━━━━━ RECORDS ━━━━━

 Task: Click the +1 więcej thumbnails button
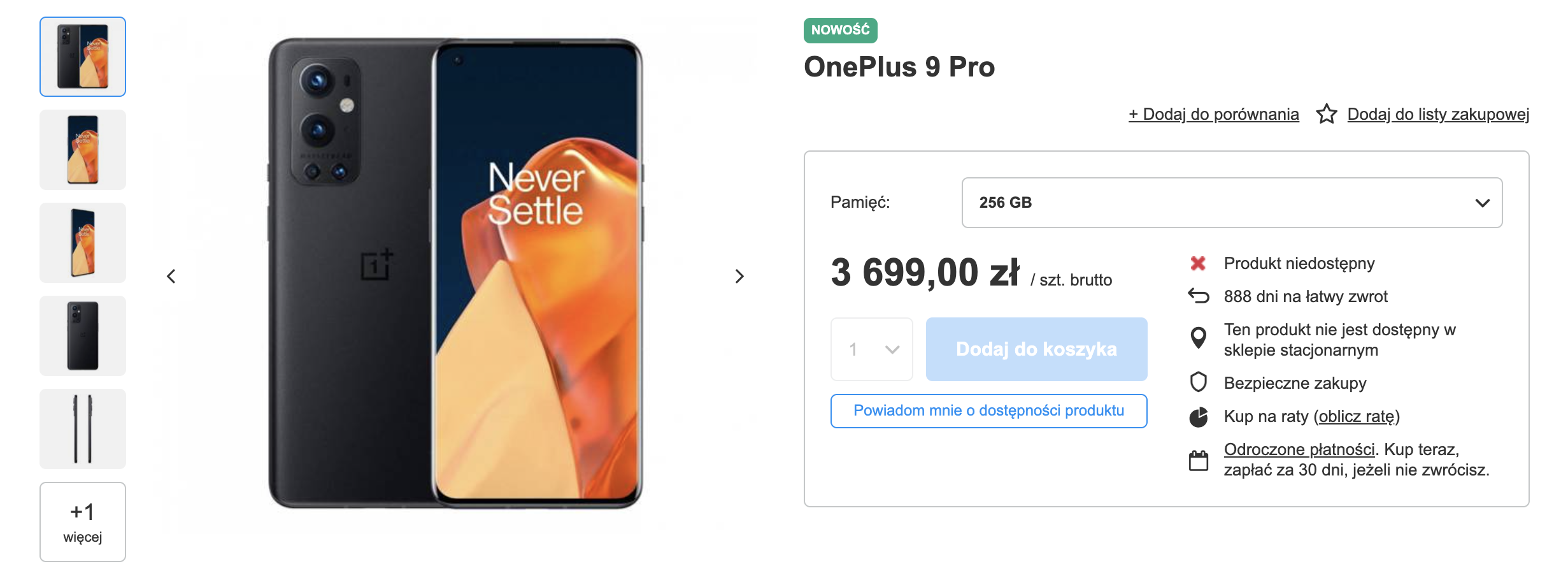(83, 522)
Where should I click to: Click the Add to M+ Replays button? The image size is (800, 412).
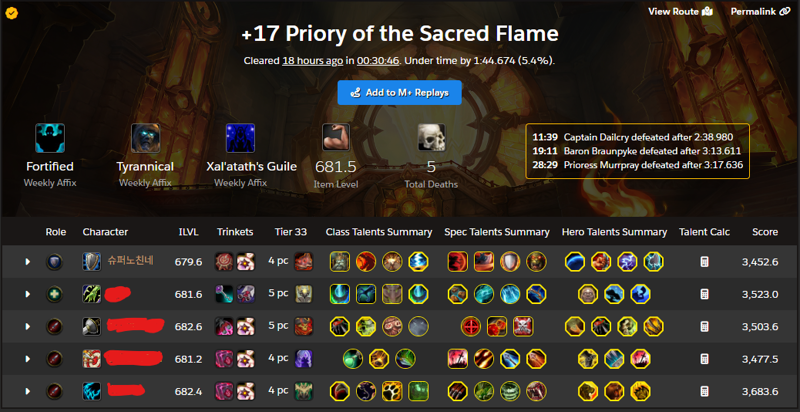coord(399,93)
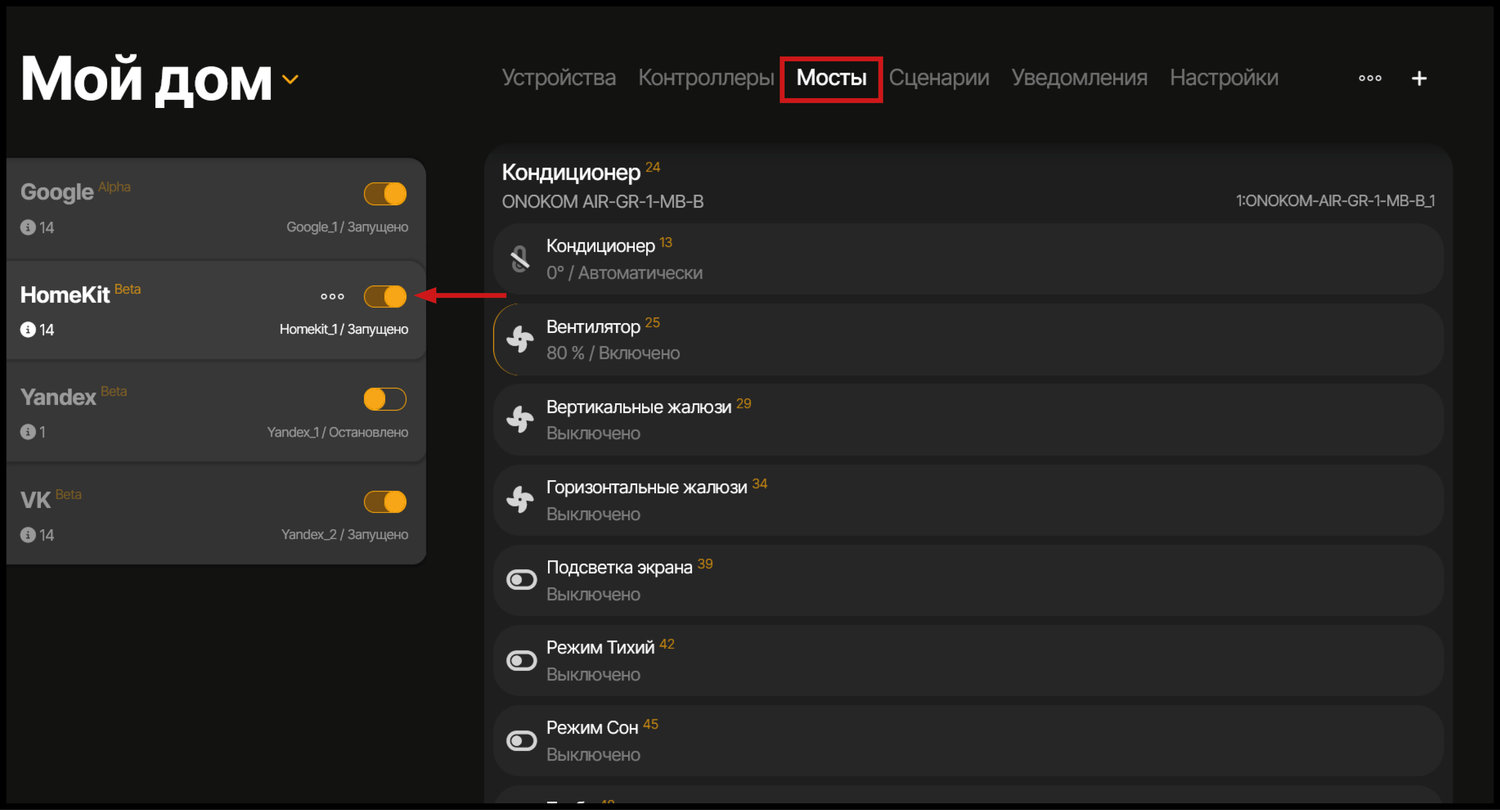Open the HomeKit bridge three-dots options
The image size is (1500, 810).
click(x=332, y=296)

━━━━━

▶ WHAT YOU SHOULD DO
Begin with the line that contains "Where should I" and copy every line through the end of the listing, exactly as written, both ends included. Pictures are not part of the copy.

▶ TASK RESPONSE
Where should I click to: Click the Add to M+ Replays button? The image size is (800, 412).
coord(399,93)
Open the HomeKit bridge three-dots options
The image size is (1500, 810).
click(x=332, y=296)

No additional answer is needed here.